The task - Return the lines of the data from the line with "Focus the API" to the line with "tap(279, 300)", unchanged and including both.

[Word and element pointing entries]
* * *
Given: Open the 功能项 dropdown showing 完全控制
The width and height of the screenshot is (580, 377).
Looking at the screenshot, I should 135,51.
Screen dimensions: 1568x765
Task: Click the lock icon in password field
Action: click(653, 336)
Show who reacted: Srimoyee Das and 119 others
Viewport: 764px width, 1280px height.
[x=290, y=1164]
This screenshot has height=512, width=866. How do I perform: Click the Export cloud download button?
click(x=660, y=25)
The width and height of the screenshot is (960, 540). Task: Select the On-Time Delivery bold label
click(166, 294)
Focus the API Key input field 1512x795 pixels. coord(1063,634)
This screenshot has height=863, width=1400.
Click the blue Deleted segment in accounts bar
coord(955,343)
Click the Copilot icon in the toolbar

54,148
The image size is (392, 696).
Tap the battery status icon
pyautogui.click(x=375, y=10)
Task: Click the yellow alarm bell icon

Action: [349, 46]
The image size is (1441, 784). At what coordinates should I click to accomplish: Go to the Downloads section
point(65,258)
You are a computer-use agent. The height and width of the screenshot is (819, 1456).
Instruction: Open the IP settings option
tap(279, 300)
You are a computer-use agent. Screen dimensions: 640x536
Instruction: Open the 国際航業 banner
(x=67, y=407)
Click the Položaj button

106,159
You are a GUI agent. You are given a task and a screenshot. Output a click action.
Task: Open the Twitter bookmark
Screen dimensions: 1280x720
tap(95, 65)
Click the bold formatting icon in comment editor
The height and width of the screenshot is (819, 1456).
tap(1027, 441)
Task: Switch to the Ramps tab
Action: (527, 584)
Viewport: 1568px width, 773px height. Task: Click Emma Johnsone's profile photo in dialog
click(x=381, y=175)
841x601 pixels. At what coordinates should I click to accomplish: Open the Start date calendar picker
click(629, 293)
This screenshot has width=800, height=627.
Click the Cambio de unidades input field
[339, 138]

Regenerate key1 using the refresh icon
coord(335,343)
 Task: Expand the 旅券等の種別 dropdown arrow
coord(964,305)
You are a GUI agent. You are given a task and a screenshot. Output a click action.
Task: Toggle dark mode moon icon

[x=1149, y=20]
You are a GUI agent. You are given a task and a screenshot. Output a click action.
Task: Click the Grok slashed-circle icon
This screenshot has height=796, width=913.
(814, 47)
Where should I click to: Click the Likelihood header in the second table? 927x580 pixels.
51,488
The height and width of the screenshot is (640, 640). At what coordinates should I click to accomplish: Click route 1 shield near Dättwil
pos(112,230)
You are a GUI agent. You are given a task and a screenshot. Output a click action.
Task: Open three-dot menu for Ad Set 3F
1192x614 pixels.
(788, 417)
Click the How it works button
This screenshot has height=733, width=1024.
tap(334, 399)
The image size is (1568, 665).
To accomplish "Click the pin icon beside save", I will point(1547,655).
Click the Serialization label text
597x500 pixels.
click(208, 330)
* * *
Task result -
Focus the API Key input field 1512x795 pixels. coord(1063,634)
This screenshot has height=863, width=1400.
Click the blue Deleted segment in accounts bar
coord(955,343)
Click the Copilot icon in the toolbar

54,148
The image size is (392, 696).
Tap the battery status icon
pyautogui.click(x=375, y=10)
Task: Click the yellow alarm bell icon

Action: [349, 46]
The image size is (1441, 784). At what coordinates should I click to accomplish: Go to the Downloads section
point(65,258)
You are a computer-use agent. The height and width of the screenshot is (819, 1456).
Instruction: Open the IP settings option
tap(279, 300)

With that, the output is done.